Quelle est la mission de ces centres d’écoute?
Il s’agit d’un travail très sensible. Le centre d’écoute est un espace qui permet à l’élève de s’exprimer librement devant une personne neutre. Une personne professionnelle qui ne le culpabilise pas et ne le juge pas. L’écoutant n’est nullement en mesure de penser du mal de l’élève en difficulté. Il doit être capable de retenir ses préjugés et d’être tolérant, car notre principale mission est de lutter contre l’abandon scolaire. Les principales problématiques soulevées par les élèves concernent essentiellement la communication au sein de la famille, la consommation de drogue ou les problèmes scolaires.

Quelles sont les difficultés qui entravent la généralisation de cette initiative?

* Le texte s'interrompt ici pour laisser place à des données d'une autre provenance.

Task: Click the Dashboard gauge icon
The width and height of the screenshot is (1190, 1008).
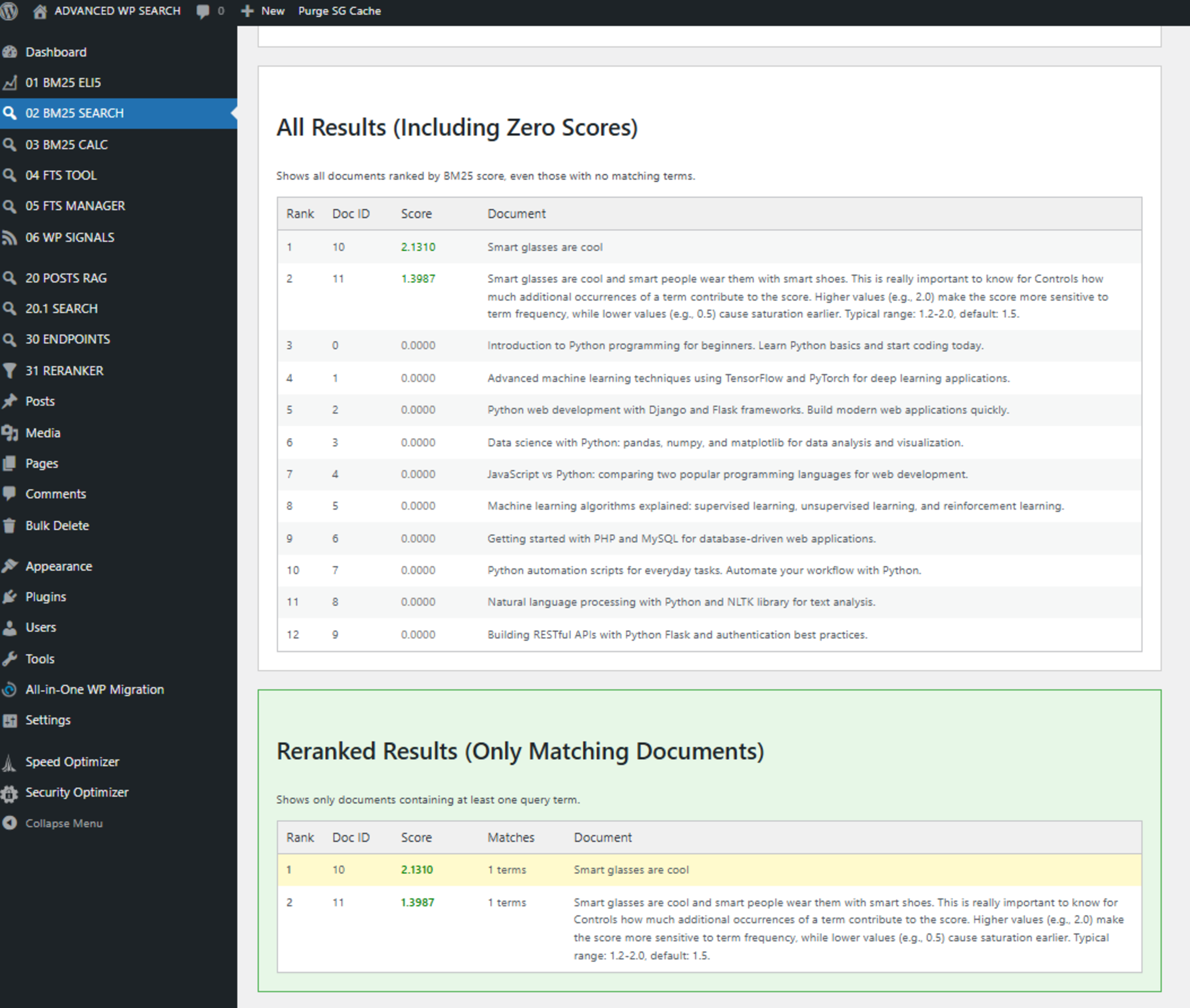Action: 10,52
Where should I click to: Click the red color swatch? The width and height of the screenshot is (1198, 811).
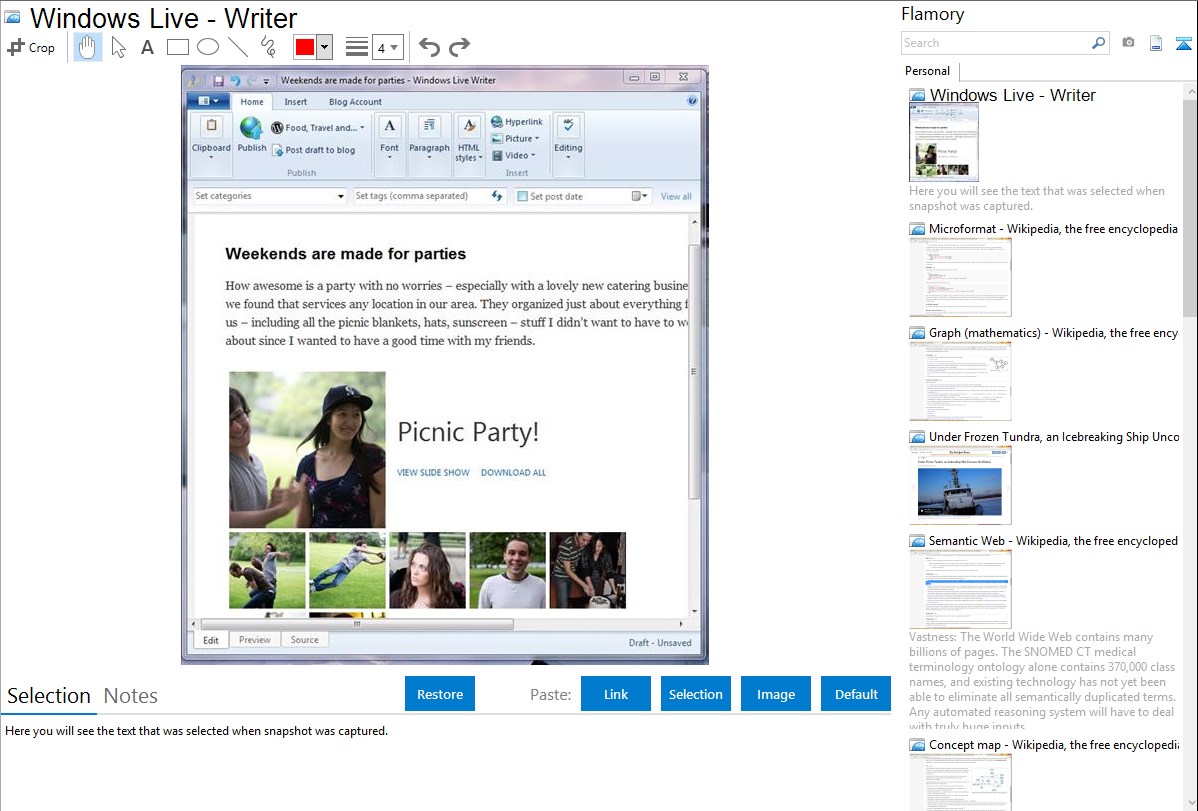(305, 48)
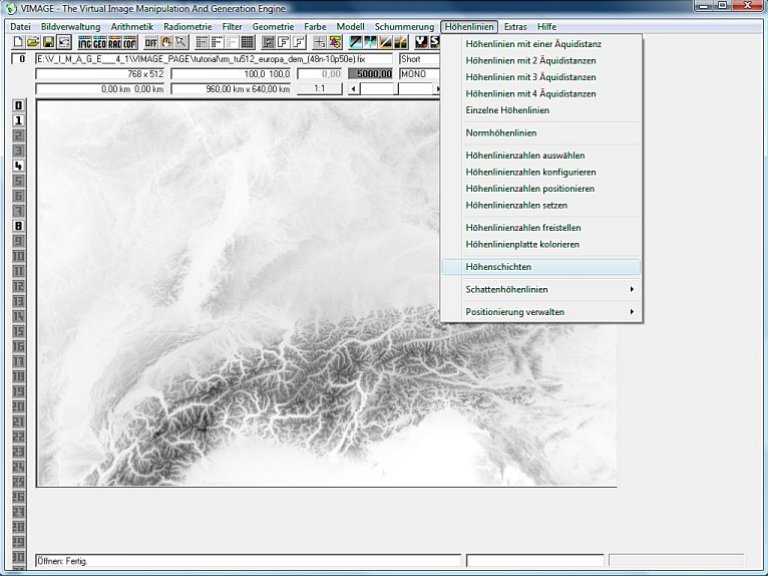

Le problème c’est qu’il n’existe pas de soutien financier de la part de l’Etat. C’est la faute aux autorités compétentes et à nous aussi. Le travail de terrain ne peut jamais continuer avec les bénévoles. On ne peut pas compter seulement sur les bénévoles. Le problème aussi c’est que les décideurs font très rarement appel à nous pour prendre connaissance de notre point de vue à propos de la réforme du système scolaire et la lutte contre la déperdition scolaire, alors que nous sommes entièrement impliqués dans cette lutte.